WHAT IS EXPECTED → Return the stretch of the records from the start through the line containing "Viewport: 1200px width, 630px", copying each line exactly as it appears.

::: RECORD SET :::

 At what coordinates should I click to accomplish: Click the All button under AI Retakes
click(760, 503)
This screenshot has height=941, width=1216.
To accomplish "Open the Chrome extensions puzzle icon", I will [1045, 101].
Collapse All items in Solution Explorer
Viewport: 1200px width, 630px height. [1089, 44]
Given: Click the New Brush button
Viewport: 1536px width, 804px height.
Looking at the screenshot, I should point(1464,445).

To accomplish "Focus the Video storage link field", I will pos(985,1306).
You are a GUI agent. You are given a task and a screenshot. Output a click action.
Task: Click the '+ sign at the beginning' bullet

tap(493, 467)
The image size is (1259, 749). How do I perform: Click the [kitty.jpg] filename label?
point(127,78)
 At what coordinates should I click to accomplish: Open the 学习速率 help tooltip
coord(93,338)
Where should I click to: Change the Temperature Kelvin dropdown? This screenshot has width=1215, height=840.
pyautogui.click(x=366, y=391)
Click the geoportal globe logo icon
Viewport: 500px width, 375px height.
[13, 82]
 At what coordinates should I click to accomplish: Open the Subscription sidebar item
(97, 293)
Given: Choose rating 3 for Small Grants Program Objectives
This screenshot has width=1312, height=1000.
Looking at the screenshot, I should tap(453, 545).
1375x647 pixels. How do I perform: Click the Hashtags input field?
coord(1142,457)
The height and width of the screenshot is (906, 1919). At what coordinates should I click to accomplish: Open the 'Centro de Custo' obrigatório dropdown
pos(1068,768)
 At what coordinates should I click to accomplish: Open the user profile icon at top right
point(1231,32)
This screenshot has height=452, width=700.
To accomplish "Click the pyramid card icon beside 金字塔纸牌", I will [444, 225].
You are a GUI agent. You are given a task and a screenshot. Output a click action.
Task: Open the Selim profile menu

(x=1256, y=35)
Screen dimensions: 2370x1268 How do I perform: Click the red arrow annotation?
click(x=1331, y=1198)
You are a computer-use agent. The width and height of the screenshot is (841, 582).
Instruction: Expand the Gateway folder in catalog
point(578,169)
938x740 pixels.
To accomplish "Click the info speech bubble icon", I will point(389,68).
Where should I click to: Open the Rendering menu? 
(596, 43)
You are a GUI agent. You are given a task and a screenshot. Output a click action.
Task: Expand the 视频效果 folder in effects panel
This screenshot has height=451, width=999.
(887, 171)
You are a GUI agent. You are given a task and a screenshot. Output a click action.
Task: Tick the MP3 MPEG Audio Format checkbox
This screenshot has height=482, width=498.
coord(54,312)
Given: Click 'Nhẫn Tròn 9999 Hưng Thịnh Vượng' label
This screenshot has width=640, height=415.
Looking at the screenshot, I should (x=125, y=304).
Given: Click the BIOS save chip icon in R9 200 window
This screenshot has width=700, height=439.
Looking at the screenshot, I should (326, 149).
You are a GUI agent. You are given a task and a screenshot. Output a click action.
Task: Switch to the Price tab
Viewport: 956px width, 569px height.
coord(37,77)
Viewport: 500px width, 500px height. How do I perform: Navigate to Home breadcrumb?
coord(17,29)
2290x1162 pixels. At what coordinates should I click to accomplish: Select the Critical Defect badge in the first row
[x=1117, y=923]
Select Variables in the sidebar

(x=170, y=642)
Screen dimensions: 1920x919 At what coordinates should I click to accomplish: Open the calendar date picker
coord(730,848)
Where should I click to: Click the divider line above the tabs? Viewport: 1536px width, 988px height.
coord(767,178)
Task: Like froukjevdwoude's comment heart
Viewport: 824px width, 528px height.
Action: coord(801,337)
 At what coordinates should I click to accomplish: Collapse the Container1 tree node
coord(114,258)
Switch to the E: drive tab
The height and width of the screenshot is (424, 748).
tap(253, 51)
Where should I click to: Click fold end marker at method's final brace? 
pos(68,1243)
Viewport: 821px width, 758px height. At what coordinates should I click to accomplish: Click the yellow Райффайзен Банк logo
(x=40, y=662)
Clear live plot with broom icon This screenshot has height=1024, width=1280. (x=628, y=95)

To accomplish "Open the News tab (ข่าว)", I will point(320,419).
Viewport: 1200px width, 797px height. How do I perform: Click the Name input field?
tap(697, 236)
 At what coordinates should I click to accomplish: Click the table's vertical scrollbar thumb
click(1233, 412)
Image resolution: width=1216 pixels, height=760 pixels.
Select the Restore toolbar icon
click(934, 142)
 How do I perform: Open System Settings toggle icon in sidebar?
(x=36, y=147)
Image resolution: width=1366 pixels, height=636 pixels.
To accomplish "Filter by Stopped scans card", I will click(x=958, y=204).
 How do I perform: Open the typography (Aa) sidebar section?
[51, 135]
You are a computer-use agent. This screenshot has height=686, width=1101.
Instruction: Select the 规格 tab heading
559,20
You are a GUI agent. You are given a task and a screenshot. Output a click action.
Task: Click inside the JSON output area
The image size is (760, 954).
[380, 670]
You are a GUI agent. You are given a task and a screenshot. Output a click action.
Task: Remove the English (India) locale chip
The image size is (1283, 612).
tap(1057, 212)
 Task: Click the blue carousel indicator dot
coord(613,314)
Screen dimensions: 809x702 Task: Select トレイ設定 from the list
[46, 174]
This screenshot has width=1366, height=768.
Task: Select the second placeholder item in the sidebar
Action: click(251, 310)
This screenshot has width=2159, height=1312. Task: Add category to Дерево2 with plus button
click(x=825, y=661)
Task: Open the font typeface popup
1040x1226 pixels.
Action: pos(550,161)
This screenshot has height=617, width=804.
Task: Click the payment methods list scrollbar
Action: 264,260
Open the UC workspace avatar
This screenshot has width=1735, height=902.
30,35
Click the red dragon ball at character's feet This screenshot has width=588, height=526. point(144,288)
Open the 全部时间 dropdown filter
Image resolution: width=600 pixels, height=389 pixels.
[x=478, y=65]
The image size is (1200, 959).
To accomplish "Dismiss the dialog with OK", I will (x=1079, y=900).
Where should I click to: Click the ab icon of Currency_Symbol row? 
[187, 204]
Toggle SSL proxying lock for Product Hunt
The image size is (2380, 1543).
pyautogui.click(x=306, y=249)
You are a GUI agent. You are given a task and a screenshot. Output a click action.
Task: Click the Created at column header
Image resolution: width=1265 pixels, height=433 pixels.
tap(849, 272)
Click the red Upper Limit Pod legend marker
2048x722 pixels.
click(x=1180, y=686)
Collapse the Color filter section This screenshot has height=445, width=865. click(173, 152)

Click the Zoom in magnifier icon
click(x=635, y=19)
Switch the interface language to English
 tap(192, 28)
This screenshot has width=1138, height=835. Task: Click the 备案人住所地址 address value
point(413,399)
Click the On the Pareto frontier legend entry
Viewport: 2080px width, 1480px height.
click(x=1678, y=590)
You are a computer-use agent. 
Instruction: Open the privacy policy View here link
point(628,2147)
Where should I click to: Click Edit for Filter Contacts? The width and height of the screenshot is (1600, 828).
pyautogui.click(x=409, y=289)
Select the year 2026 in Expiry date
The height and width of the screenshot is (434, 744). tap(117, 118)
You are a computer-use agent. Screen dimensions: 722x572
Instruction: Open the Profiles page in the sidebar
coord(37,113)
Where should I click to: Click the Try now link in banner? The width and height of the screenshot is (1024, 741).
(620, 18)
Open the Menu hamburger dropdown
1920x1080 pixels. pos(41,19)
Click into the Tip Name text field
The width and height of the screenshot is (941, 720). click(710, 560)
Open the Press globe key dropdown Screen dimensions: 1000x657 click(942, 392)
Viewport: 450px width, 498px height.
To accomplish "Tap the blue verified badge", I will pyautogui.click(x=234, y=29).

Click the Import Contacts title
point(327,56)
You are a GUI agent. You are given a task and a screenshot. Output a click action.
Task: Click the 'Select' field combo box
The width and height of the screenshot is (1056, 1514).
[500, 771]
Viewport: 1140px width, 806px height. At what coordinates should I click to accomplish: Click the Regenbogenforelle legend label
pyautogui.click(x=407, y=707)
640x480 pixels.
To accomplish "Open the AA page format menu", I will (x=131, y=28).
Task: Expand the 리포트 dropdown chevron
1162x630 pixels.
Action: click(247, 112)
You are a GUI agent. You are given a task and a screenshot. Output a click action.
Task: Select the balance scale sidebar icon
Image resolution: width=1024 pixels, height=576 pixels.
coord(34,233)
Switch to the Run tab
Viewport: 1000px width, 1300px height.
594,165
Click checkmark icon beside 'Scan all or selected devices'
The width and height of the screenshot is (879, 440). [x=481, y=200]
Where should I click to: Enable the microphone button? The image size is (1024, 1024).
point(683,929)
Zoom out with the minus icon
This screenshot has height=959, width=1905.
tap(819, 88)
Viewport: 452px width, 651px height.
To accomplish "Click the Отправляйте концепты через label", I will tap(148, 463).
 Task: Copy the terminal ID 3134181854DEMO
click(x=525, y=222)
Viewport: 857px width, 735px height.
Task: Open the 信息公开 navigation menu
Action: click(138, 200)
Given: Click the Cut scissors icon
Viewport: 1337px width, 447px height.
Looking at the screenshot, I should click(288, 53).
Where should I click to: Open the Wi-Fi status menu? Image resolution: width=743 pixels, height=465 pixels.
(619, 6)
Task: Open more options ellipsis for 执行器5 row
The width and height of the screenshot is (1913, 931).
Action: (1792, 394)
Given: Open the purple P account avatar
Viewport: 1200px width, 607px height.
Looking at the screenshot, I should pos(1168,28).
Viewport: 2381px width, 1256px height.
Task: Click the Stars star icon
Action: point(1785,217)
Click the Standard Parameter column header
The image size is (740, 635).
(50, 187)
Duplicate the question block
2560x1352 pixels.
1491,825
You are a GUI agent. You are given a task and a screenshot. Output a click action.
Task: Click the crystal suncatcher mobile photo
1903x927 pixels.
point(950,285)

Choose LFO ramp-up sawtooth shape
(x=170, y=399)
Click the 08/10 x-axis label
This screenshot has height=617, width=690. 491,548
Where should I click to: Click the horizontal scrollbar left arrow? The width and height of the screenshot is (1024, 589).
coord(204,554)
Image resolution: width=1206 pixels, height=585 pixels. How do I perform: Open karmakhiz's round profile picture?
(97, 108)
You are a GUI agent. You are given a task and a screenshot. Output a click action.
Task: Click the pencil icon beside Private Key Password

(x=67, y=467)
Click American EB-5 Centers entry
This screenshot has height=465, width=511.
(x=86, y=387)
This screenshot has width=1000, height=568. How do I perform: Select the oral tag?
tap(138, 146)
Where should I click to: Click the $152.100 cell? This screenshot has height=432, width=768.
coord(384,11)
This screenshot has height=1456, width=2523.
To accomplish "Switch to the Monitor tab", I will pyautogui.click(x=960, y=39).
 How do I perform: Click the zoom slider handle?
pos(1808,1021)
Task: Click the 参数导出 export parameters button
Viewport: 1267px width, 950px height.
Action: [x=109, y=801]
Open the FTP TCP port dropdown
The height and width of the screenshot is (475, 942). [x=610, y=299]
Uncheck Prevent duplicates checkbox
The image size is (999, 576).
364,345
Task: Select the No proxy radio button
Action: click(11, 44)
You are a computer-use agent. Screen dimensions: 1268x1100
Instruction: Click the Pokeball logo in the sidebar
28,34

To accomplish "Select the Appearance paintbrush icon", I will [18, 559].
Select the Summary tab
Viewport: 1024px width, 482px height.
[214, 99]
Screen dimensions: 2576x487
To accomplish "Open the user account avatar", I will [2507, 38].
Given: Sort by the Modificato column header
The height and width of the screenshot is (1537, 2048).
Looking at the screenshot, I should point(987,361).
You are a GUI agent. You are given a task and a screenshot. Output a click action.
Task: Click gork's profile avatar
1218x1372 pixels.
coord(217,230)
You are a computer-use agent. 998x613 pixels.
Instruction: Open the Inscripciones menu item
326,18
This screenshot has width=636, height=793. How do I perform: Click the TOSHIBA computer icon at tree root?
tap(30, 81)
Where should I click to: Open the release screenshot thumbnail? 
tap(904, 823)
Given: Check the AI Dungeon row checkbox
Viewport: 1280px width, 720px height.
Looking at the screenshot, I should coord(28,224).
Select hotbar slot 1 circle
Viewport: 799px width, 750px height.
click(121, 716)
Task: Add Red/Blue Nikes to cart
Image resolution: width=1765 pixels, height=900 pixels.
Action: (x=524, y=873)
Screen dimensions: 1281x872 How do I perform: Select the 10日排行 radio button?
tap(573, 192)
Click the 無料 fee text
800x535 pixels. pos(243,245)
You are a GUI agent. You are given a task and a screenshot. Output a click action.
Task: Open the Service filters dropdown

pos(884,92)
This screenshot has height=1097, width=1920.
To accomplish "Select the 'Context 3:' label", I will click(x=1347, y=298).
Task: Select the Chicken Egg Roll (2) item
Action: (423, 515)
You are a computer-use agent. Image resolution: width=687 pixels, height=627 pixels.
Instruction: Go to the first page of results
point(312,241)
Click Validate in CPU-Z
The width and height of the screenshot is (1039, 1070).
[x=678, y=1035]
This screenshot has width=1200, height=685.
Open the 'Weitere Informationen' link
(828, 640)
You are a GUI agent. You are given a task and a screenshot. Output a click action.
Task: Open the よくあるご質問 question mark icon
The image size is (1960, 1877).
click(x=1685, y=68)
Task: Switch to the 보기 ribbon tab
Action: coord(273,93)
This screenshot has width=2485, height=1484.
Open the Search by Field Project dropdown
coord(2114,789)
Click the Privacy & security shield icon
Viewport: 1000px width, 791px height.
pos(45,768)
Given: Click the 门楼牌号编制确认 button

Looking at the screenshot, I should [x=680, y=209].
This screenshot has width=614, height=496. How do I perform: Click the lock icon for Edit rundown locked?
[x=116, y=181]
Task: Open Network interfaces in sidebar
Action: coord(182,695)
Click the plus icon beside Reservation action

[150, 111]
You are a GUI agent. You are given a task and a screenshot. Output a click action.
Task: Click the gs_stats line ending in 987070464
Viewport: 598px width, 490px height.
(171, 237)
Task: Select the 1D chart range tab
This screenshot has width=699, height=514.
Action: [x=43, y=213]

:::

ANSWER BELOW →
 At what coordinates should I click to accomplish: Click the All button under AI Retakes
click(760, 503)
This screenshot has height=941, width=1216.
To accomplish "Open the Chrome extensions puzzle icon", I will [1045, 101].
Collapse All items in Solution Explorer
Viewport: 1200px width, 630px height. [1089, 44]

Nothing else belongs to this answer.